Çoğunuz muhtemelen finansal, maddi ve kişisel kaynakları sınırsız olan küçük ve orta ölçekli şirketlerde çalışıyorsunuz. Birçok kitabın bize öğrettiği şeyi uygulayamayız. Bu yüzden, sahip olduğumuz ekibimiz var ve bazı durumlarda yapabileceğimiz tek şey, bir grup kişiyi yüksek performanslı bir ekip haline getirmek. Ve elde edersek bu zaten bir başarı.

Gerçek liderler, ekipleri üzerinde ünlü “balık sürüsü” etkisini elde ederler. Herkes aynı yönde çalışır, senkronize olur ve değişikliklere aynı şekilde tepki verir, bu da hareketi ilk kimin başlattığını belirlemeyi zorlaştırır.

Devrimci olun. Yukarıdan değişiklik getirin. Azimli ve sabit olun, gerisi takip edecek. Değişime adaptasyonu kolaylaştırmaktan sorumlusunuz. Vizyon sahibi olun. Bunun için de ödenir.

Amaçlarınızda yüreğinizi kaybetmeyin çünkü bunu sadece inatçı ve sebatkar başarır. Geri kalanlar ağlayarak ya da başkalarını suçlayarak yolda kalır.

Elbette, verimli bir lider olmak bir şirketin başarısını garanti etmez, ancak kesinlikle yardımcı olur.

Ünlü küreselleşme ve değişimlerin ve yeniliklerin gerçekleştiği hız, bizi beceriler, teknik bilgi ve kişilerarası beceriler arasında mükemmel bir denge kurmaya çalışırken eğitmeye ve sürekli geri dönüştürmeye zorluyor. Gerisini şirkete uygulanan doğal seleksiyon halleder. Sadece en iyiler öne çıkıp galip gelmeyi başarır.
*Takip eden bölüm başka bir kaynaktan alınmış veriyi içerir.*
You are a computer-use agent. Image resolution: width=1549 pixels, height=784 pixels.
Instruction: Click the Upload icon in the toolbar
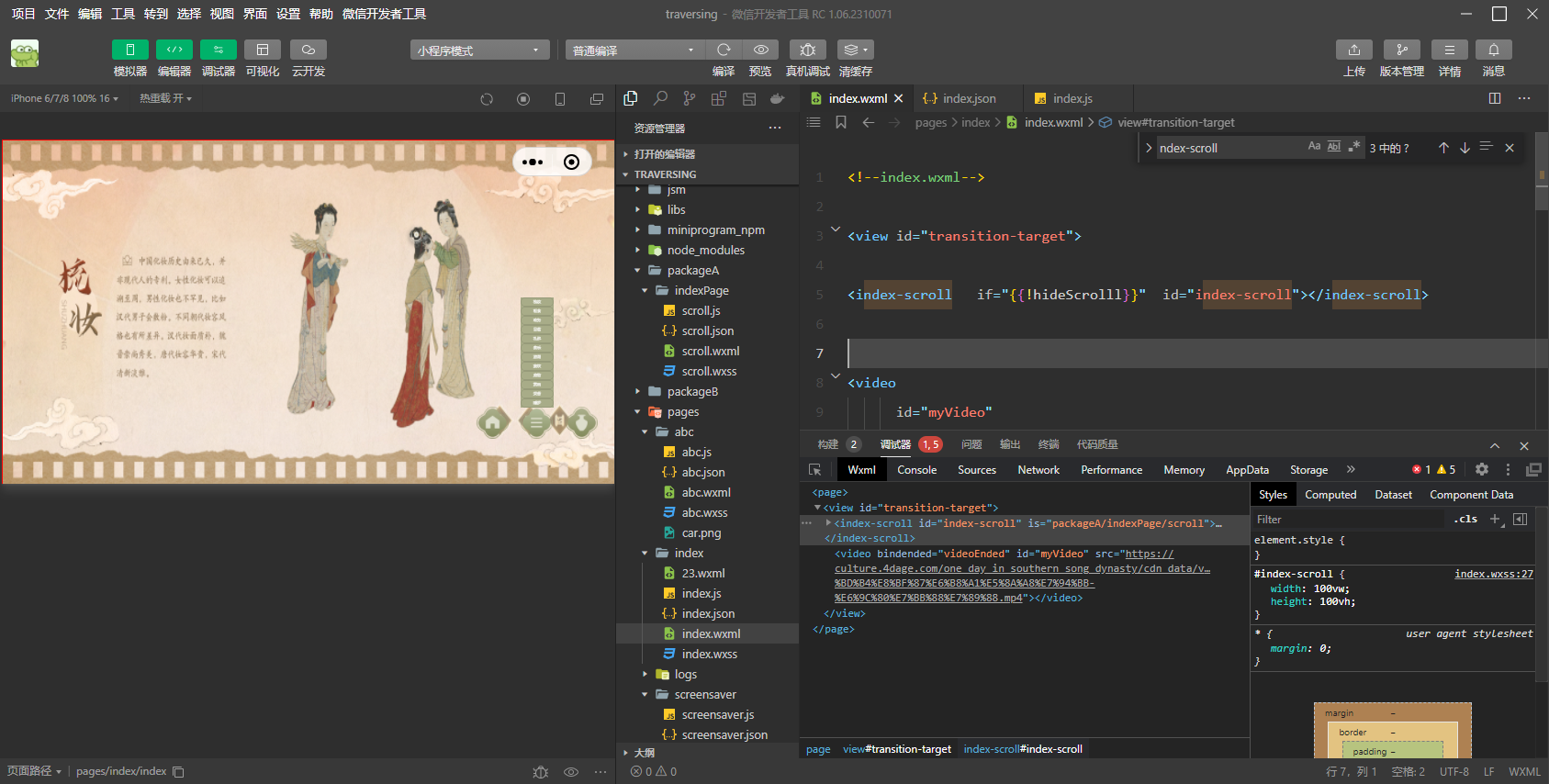point(1353,50)
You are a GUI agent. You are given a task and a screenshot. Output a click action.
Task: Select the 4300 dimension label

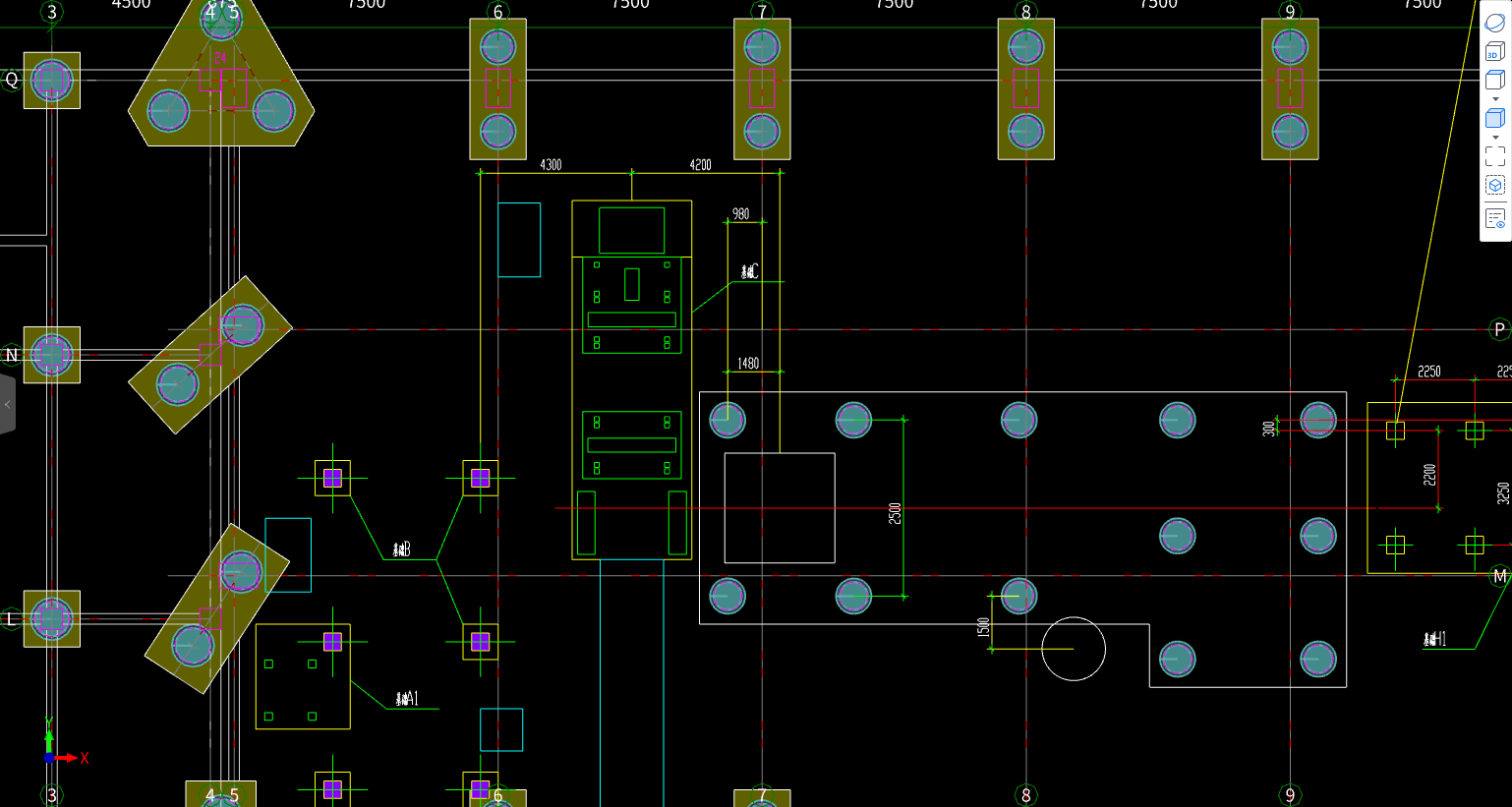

Bazı ünlü guruların dediği gibi, artık küçükleri yiyen büyükler değil, yavaş olanları hızlı yiyenlerdir. (Jason Jennings ve Laurence Haughton).

Eğilimleri önceden tahmin etmek ve tespit etmek için hızlı olmalıyız. Sadece seyirci olmak yerine değişikliklere neden olmak ve gerekirse kuralları çiğnemek.

Yöneticiler veya liderler olarak devrimci olmak, derin ve kalıcı değişiklikler üretmek anlamına gelir. Kurulana razı olmayın. Olaylara başka bir açıdan bakın. Yaratıcı ol. Sürekli kendimize sorular sormak ve cevapları bulmak. Çevremizi belirli bir mesafeden gözlemleyin ve objektif olun. Bir şeyleri her zaman böyle yapıldığı için ya da gelenek olduğu için yapmamak.

Ve Hatırla. Yaptıkları herhangi bir değişikliğin, ne kadar küçük veya önemsiz görünürse görünsün, sonuçları vardır. Gerçek kalıcı sonuçlar üreten küçük değişikliklerin toplamıdır. Önemli olan onları kışkırtabilmektir.

Belki de sizin gibi, her gün gelişmek ve öğrenmek için derin ve samimi bir arzuya sahip olan ve daha da önemlisi bilgilerini başkalarıyla paylaşan tüm insanlara minnettarım.